Hoy quiero compartirte algo muy personal, algo que nace desde lo más profundo de mi corazón. En el marco del Día de la Misericordia, me parece el momento perfecto para hablar de una presencia constante en mi vida: la imagen del Señor de la Misericordia.
Desde que era niño, esta imagen ha sido un refugio, un faro de esperanza, un recordatorio silencioso pero firme de que Jesús y su amor infinito siempre han estado a mi lado, aun cuando yo me alejaba o buscaba otros caminos.
Recuerdo con especial ternura a mi abuela materna, Visitación. Su nombre, tan hermoso y simbólico, también parecía contener un profundo misterio de fe y devoción. Fue ella quien, con una paciencia amorosa y una dulzura inigualable, me enseñó a rezar la Divina Coronilla.
Cada tarde, a las tres en punto, nos reuníamos. Ella tomaba su rosario gastado por los años y la devoción, y empezábamos juntos la oración. No era solo repetir palabras; era entrar en un espacio sagrado donde el tiempo parecía detenerse y el amor de Jesús se volvía tangible. Era, aunque yo aún no lo comprendiera del todo, una profunda comunión con la misericordia divina.
Cuando crecí, como muchos, sentí la necesidad de buscar respuestas en otros lugares. Me alejé de las enseñanzas tradicionales, exploré otras creencias, caminé por senderos distintos en mi búsqueda de sentido espiritual. Y aunque mi mente buscaba nuevos lenguajes, mi corazón nunca olvidó la imagen que mi abuela me había regalado con tanto amor.
El Señor de la Misericordia siguió ahí.
En la entrada de mi casa, en algún rincón discreto de una habitación, sobre mi escritorio al comenzar cada día. A veces era solo un vistazo rápido, otras veces una plegaria silenciosa, pero su mirada llena de ternura, su mano levantada en bendición y su promesa escrita al pie de la imagen:
“Jesús, en Ti confío”,
me sostenían sin que yo siquiera fuera del todo consciente.

Incluso cuando yo mismo dudaba, Él nunca dejó de creer en mí.
Hoy, mirando hacia atrás, comprendo que su misericordia me acompañó en cada paso, incluso en aquellos donde parecía que yo mismo me había perdido.
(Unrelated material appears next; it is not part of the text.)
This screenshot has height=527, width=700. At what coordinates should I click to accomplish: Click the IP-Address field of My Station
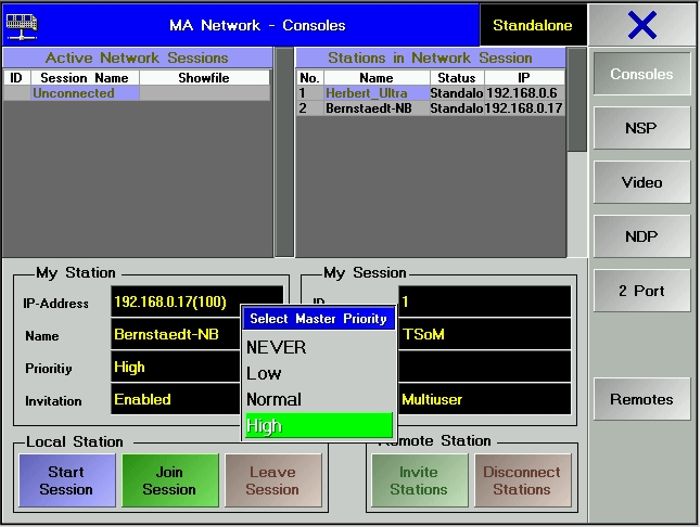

No importa cuántos caminos diferentes haya transitado: la fe en Jesús, en Dios, en Su misericordia, ha sido el hilo invisible que me ha tejido y reunido una y otra vez.
El Día de la Misericordia no es solo una fecha en el calendario litúrgico. Para mí, es un recordatorio viviente de que el amor de Dios no se agota jamás. Que no importa cuánto dudemos, cuánto nos alejemos, cuánto sintamos que hemos fallado, su misericordia siempre está extendida hacia nosotros, como un abrazo eterno que nunca exige nada, solo nos invita a volver.
Y hoy, desde este lugar de humildad y gratitud, quiero honrar a mi abuela Visitación, a esa mujer de fe sencilla pero inquebrantable que me enseñó una de las oraciones más poderosas que he conocido. Su legado vive en mí, no solo en los recuerdos, sino en cada momento en el que recito la Divina Coronilla, en cada ocasión en que veo al Señor de la Misericordia y sé que no estoy solo.
Hoy sé que Jesús no es solo una creencia, es un amigo real, cercano, vivo. Un amor que nunca se cansa de esperar.
Que en este Día de la Misericordia, tú también puedas recordar que no importa lo que hayas vivido o dónde estés ahora: Dios sigue extendiéndote su mano, sigue creyendo en ti, sigue confiando en tu luz.
Y si alguna vez te sientes perdido, si alguna vez el miedo o la duda intentan nublar tu corazón, repite conmigo, con toda la fe que puedas:
“Jesús, en Ti confío.”
Él escucha. Siempre.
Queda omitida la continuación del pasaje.